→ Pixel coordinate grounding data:
----
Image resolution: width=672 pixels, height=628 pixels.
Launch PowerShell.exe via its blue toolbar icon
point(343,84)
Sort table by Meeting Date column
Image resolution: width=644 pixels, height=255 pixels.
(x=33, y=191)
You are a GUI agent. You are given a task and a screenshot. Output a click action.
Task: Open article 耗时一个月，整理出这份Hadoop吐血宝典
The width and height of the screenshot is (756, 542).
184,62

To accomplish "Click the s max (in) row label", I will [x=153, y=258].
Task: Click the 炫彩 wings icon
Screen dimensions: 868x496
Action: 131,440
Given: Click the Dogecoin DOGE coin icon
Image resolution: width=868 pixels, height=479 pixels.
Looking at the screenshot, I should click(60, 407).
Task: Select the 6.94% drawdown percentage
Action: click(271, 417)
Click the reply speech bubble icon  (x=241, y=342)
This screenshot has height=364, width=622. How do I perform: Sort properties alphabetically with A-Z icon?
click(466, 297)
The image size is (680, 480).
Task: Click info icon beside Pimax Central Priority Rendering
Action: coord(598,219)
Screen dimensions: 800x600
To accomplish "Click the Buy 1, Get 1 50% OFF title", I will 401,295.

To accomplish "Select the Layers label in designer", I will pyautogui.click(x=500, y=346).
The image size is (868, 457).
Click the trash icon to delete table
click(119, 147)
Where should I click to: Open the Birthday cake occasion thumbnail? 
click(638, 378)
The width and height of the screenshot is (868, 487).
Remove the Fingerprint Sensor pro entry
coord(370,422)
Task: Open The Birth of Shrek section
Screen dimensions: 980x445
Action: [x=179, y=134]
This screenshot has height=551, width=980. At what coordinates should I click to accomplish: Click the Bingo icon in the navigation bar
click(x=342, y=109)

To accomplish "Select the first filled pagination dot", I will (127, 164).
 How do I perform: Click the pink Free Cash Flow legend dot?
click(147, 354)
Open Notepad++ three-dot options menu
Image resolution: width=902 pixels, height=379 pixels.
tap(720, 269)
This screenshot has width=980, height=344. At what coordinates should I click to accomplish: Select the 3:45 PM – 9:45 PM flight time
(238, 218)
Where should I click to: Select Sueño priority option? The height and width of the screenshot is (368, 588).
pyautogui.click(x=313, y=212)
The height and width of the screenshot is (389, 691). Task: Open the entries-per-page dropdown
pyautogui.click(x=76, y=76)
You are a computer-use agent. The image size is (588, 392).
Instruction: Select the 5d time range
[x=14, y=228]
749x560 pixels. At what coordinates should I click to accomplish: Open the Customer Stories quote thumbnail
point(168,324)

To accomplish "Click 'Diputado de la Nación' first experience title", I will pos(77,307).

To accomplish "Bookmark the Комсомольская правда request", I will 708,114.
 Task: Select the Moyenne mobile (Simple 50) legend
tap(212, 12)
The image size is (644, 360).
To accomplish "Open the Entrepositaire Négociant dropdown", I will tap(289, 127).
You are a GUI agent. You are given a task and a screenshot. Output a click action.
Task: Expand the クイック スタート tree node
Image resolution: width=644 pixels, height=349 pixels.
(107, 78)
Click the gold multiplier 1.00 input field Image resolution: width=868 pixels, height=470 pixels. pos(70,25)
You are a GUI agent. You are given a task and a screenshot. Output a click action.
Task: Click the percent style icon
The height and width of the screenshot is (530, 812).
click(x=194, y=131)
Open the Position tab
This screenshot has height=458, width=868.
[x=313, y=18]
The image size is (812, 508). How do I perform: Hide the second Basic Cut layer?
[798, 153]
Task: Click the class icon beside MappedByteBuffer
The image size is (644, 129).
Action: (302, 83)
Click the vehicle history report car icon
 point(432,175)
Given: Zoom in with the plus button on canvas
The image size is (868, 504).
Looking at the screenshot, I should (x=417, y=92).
----
All records above are to be printed exactly, with nothing omitted.

Image resolution: width=672 pixels, height=628 pixels.
Launch PowerShell.exe via its blue toolbar icon
point(343,84)
Sort table by Meeting Date column
Image resolution: width=644 pixels, height=255 pixels.
(x=33, y=191)
You are a GUI agent. You are given a task and a screenshot. Output a click action.
Task: Open article 耗时一个月，整理出这份Hadoop吐血宝典
The width and height of the screenshot is (756, 542).
184,62

To accomplish "Click the s max (in) row label", I will [x=153, y=258].
Task: Click the 炫彩 wings icon
Screen dimensions: 868x496
Action: 131,440
Given: Click the Dogecoin DOGE coin icon
Image resolution: width=868 pixels, height=479 pixels.
Looking at the screenshot, I should click(60, 407).
Task: Select the 6.94% drawdown percentage
Action: click(271, 417)
Click the reply speech bubble icon  (x=241, y=342)
This screenshot has height=364, width=622. How do I perform: Sort properties alphabetically with A-Z icon?
click(466, 297)
The image size is (680, 480).
Task: Click info icon beside Pimax Central Priority Rendering
Action: coord(598,219)
Screen dimensions: 800x600
To accomplish "Click the Buy 1, Get 1 50% OFF title", I will 401,295.

To accomplish "Select the Layers label in designer", I will pyautogui.click(x=500, y=346).
The image size is (868, 457).
Click the trash icon to delete table
click(119, 147)
Where should I click to: Open the Birthday cake occasion thumbnail? 
click(638, 378)
The width and height of the screenshot is (868, 487).
Remove the Fingerprint Sensor pro entry
coord(370,422)
Task: Open The Birth of Shrek section
Screen dimensions: 980x445
Action: [x=179, y=134]
This screenshot has height=551, width=980. At what coordinates should I click to accomplish: Click the Bingo icon in the navigation bar
click(x=342, y=109)

To accomplish "Select the first filled pagination dot", I will (127, 164).
 How do I perform: Click the pink Free Cash Flow legend dot?
click(147, 354)
Open Notepad++ three-dot options menu
Image resolution: width=902 pixels, height=379 pixels.
tap(720, 269)
This screenshot has width=980, height=344. At what coordinates should I click to accomplish: Select the 3:45 PM – 9:45 PM flight time
(238, 218)
Where should I click to: Select Sueño priority option? The height and width of the screenshot is (368, 588).
pyautogui.click(x=313, y=212)
The height and width of the screenshot is (389, 691). Task: Open the entries-per-page dropdown
pyautogui.click(x=76, y=76)
You are a computer-use agent. The image size is (588, 392).
Instruction: Select the 5d time range
[x=14, y=228]
749x560 pixels. At what coordinates should I click to accomplish: Open the Customer Stories quote thumbnail
point(168,324)

To accomplish "Click 'Diputado de la Nación' first experience title", I will pos(77,307).

To accomplish "Bookmark the Комсомольская правда request", I will 708,114.
 Task: Select the Moyenne mobile (Simple 50) legend
tap(212, 12)
The image size is (644, 360).
To accomplish "Open the Entrepositaire Négociant dropdown", I will tap(289, 127).
You are a GUI agent. You are given a task and a screenshot. Output a click action.
Task: Expand the クイック スタート tree node
Image resolution: width=644 pixels, height=349 pixels.
(107, 78)
Click the gold multiplier 1.00 input field Image resolution: width=868 pixels, height=470 pixels. pos(70,25)
You are a GUI agent. You are given a task and a screenshot. Output a click action.
Task: Click the percent style icon
The height and width of the screenshot is (530, 812).
click(x=194, y=131)
Open the Position tab
This screenshot has height=458, width=868.
[x=313, y=18]
The image size is (812, 508). How do I perform: Hide the second Basic Cut layer?
[798, 153]
Task: Click the class icon beside MappedByteBuffer
The image size is (644, 129).
Action: (302, 83)
Click the vehicle history report car icon
 point(432,175)
Given: Zoom in with the plus button on canvas
The image size is (868, 504).
Looking at the screenshot, I should (x=417, y=92).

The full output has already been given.